Une vidéo montrant un policier national projetant brutalement un homme au sol à Carcassonne fait désormais l’objet d’investigations judiciaires. La séquence, filmée le 21 juin 2026 et publiée samedi sur X par le député LFI Thomas Portes, a entraîné la saisine de l’antenne marseillaise de l’IGPN dès dimanche.
Sur les images, le fonctionnaire arrive derrière un homme de 29 ans, le saisit par son tee-shirt avant de le faire tomber. La victime reste allongée, les bras autour de la tête, tandis que plusieurs témoins protestent. Le policier appartient à la brigade de nuit du commissariat de Carcassonne.
Après les propos racistes, les violences policières.

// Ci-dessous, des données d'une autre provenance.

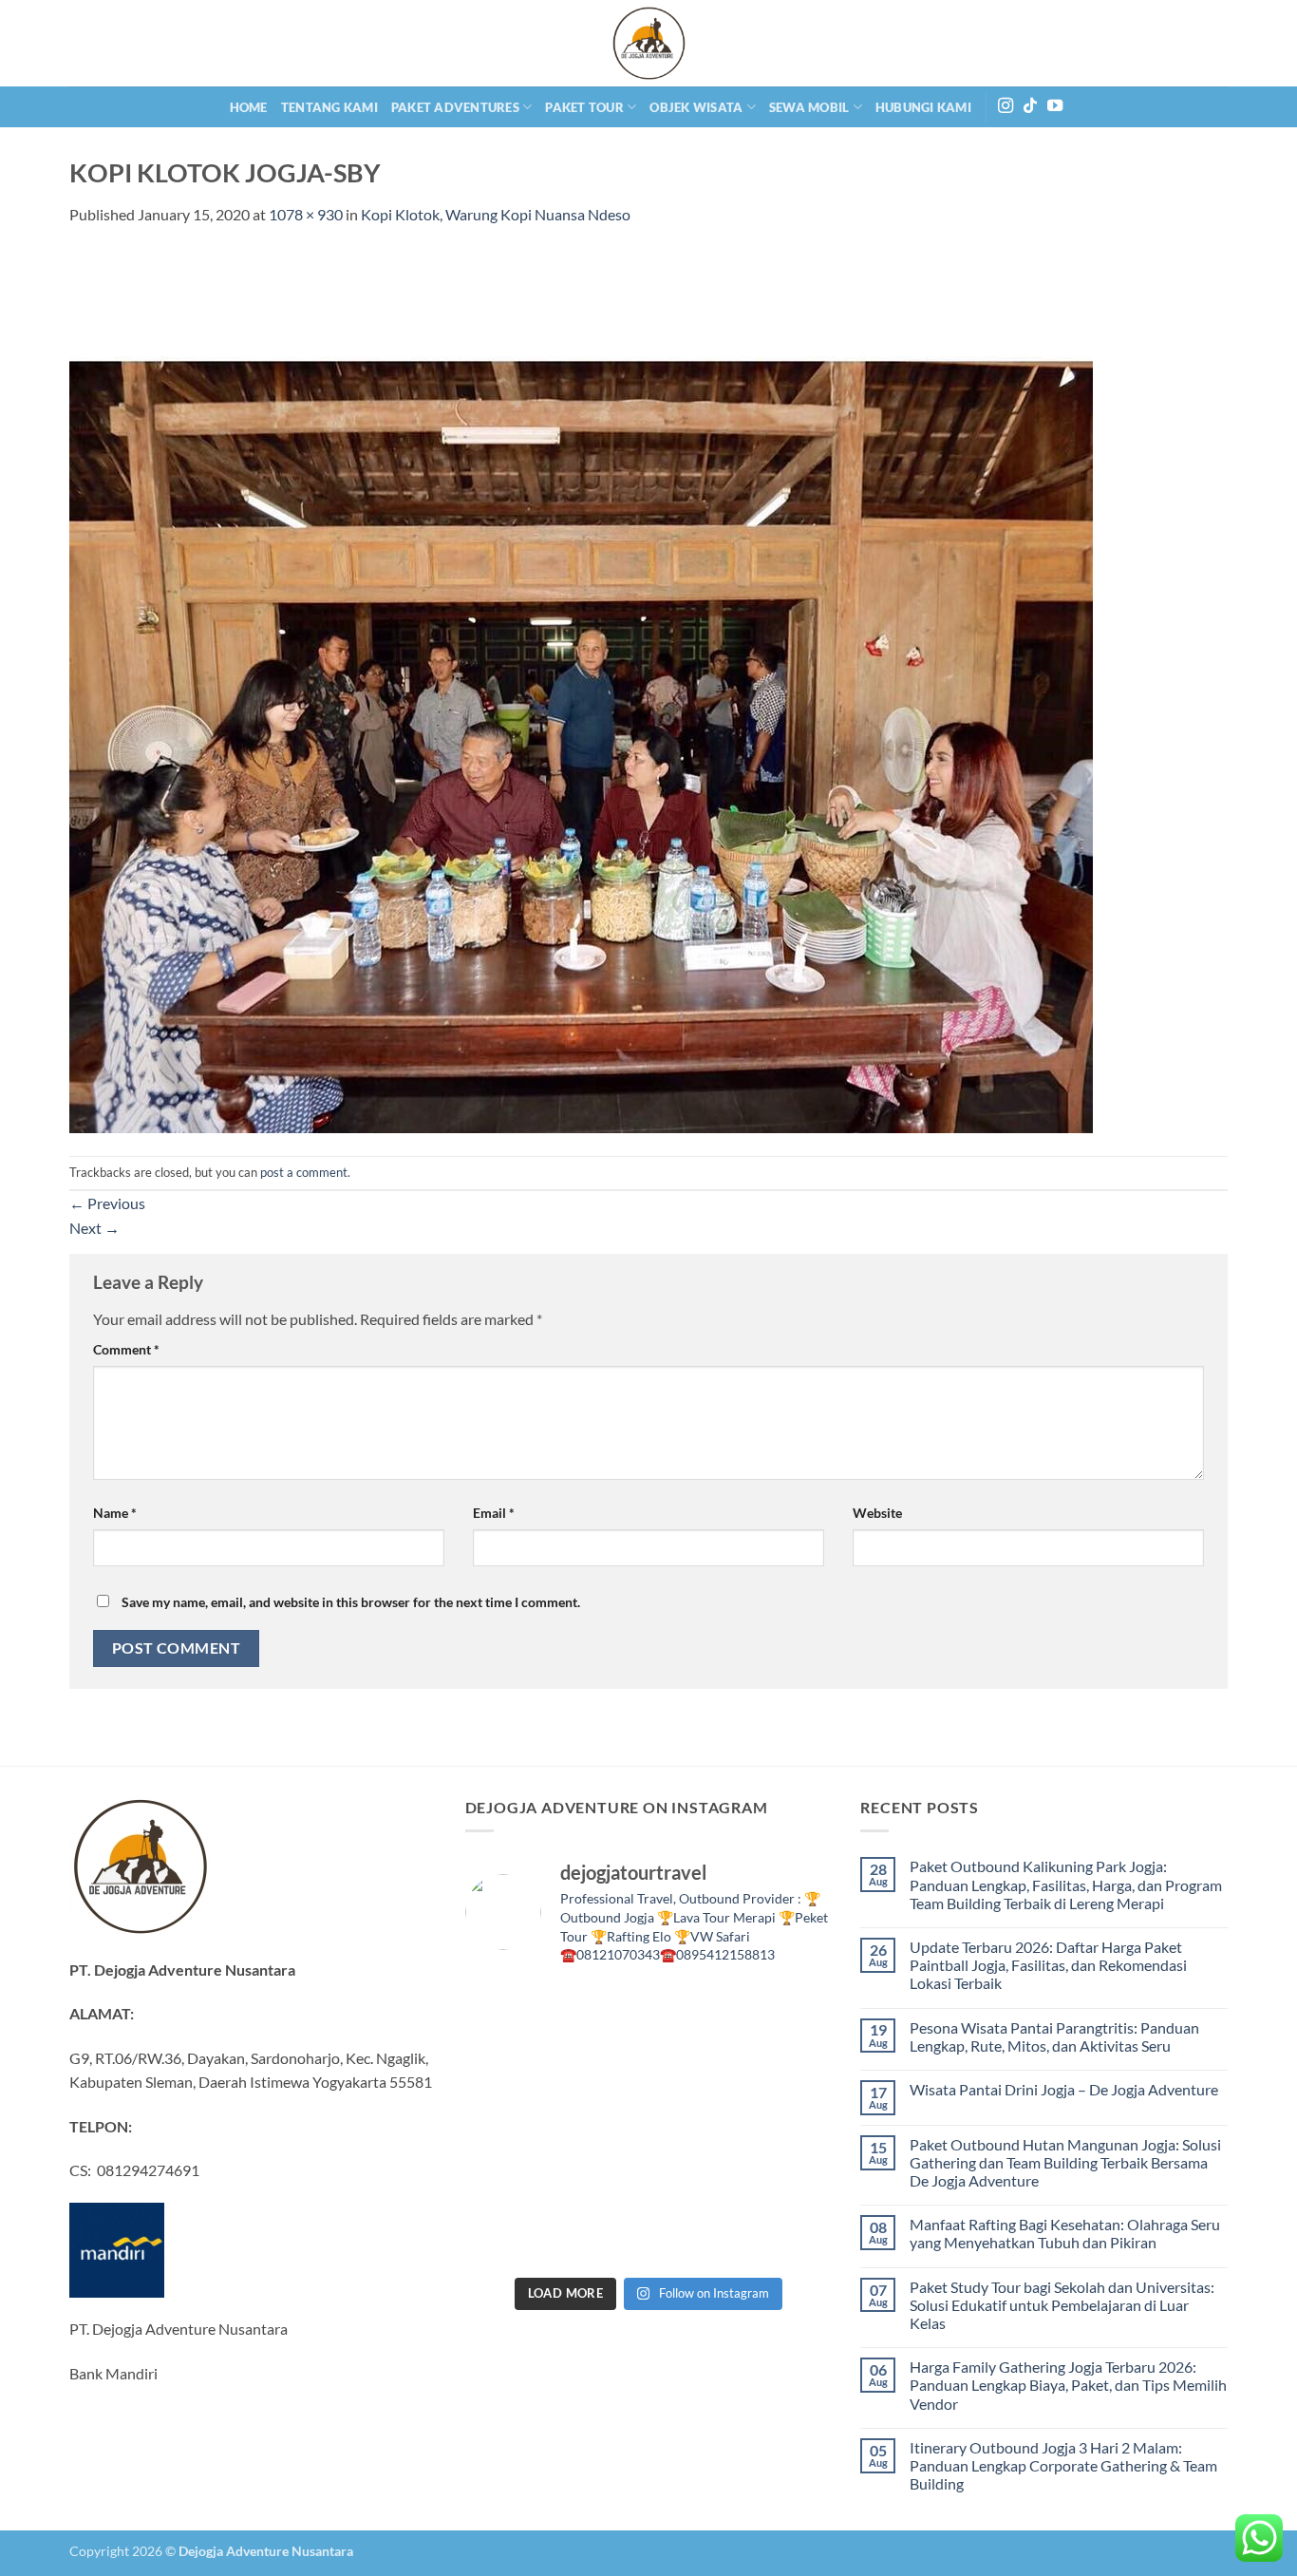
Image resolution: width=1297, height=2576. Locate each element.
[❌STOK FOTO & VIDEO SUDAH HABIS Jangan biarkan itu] (789, 2125)
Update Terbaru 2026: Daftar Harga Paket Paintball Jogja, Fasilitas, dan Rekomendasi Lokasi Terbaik (1048, 1965)
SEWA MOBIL (809, 107)
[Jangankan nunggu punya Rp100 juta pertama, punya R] (601, 2068)
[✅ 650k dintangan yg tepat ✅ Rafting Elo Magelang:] (695, 2182)
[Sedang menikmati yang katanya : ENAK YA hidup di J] (695, 2011)
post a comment (304, 1172)
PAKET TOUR (584, 107)
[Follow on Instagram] (1005, 106)
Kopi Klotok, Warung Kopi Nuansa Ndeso (495, 214)
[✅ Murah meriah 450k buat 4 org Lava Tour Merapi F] (695, 2238)
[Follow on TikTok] (1030, 106)
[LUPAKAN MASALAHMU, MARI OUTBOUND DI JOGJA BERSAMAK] (789, 2068)
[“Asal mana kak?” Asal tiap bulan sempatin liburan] (601, 2011)
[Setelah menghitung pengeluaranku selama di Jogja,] (695, 2068)
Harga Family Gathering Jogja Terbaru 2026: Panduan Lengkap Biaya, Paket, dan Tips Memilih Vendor (1068, 2385)
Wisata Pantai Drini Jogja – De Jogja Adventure (1064, 2089)
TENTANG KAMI (329, 107)
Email (494, 1513)
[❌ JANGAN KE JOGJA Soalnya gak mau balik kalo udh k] (507, 2125)
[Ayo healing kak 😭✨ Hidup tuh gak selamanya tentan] (789, 2011)
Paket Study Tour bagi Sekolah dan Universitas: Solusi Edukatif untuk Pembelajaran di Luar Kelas (1062, 2305)
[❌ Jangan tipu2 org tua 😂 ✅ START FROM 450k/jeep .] (507, 2182)
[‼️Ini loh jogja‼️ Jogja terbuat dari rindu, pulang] (695, 2125)
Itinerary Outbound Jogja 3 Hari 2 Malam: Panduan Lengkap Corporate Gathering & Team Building (1063, 2465)
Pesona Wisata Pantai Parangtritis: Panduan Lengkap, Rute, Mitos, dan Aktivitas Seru (1054, 2036)
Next (94, 1228)
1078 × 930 (306, 214)
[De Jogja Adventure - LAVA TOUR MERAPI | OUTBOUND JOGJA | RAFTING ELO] (648, 43)
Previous (107, 1203)
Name (115, 1513)
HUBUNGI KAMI (923, 107)
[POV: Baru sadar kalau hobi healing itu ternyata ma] (507, 2068)
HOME (249, 107)
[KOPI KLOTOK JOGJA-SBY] (581, 689)
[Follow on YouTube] (1054, 106)
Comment (126, 1349)
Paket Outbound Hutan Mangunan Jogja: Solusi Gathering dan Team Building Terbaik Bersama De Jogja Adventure (1065, 2162)
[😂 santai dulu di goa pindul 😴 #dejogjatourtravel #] (507, 2011)
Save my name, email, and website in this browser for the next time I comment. (351, 1602)
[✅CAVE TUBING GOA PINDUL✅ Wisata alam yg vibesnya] (789, 2182)
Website (877, 1513)
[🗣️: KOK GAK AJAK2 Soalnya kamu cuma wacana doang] (507, 2238)
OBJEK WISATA (695, 107)
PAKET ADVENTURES (455, 107)
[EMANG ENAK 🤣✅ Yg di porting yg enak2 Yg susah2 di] (601, 2238)
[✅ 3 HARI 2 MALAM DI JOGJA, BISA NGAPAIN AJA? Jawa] (601, 2125)
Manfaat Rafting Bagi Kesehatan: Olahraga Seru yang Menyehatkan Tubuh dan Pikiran (1065, 2233)
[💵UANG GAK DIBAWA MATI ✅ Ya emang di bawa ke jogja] (601, 2182)
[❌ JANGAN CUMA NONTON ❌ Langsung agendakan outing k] (789, 2238)
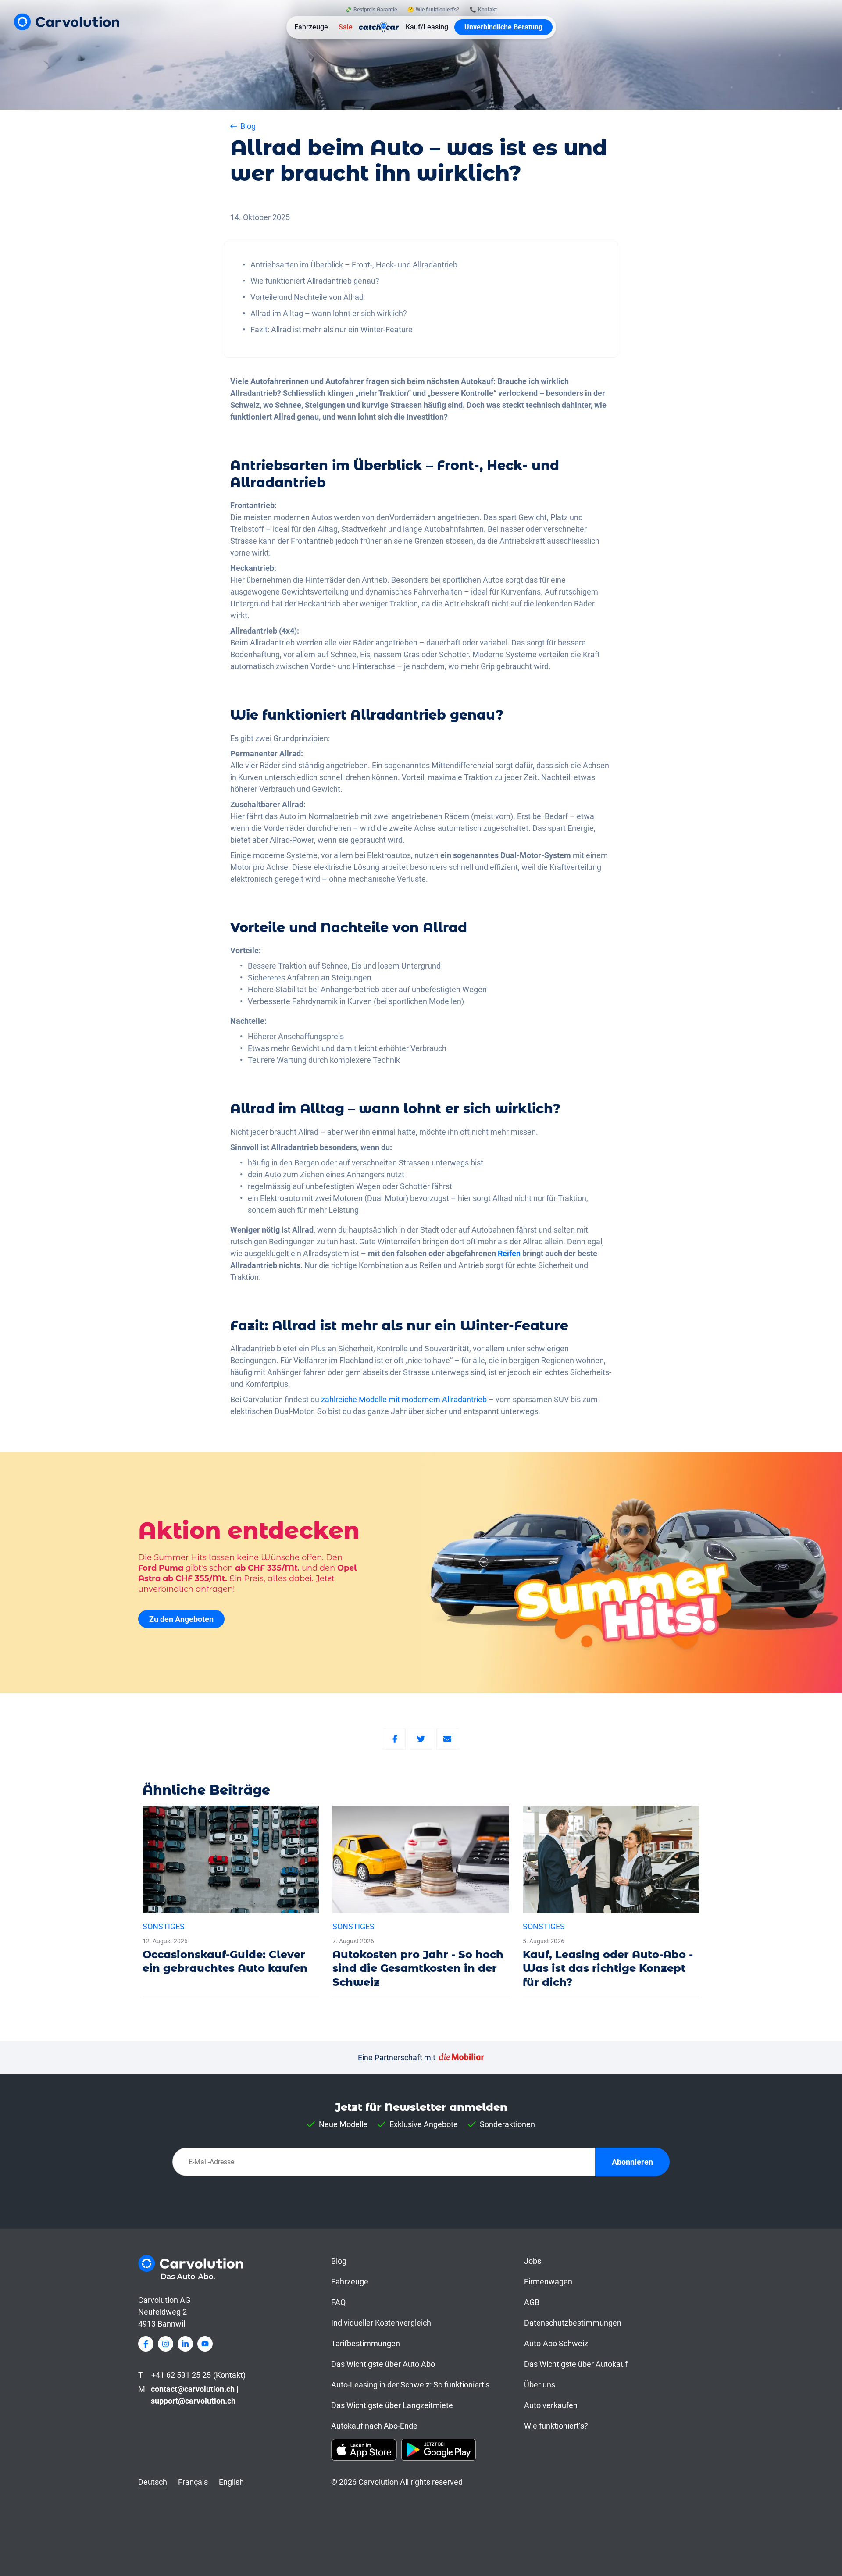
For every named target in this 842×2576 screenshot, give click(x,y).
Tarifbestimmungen (365, 2343)
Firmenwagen (548, 2281)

À Carcassonne la police est hors de contrôle ! pic.twitter.com/dT7k4JFhPy
— Thomas Portes (@Portes_Thomas) September 12, 2026
Selon le parquet, l’intervention se déroulait en marge de l’arrestation d’une autre personne pour des nuisances sonores répétées, un outrage, une rébellion et des violences contre des policiers. L’homme jeté au sol n’avait toutefois pas été interpellé et n’a jamais porté plainte.
SDF depuis ses 16 ans, il a été retrouvé mort sur son campement le 3 juillet, treize jours après cette scène.
L’autopsie n’a relevé aucune blessure suspecte et privilégie un décès lié aux stupéfiants, sans lien établi avec l’intervention policière.
Une procédure administrative, engagée avant même la diffusion de la vidéo, est également menée par le bureau déontologique du commissariat.
La séquence montre enfin le chef de patrouille de la police municipale de Carcassonne, assister à la scène sans intervenir. Cet agent avait déjà été mis en cause après la révélation de propos racistes, LGBTphobes et misogynes enregistrés par sa caméra-piéton.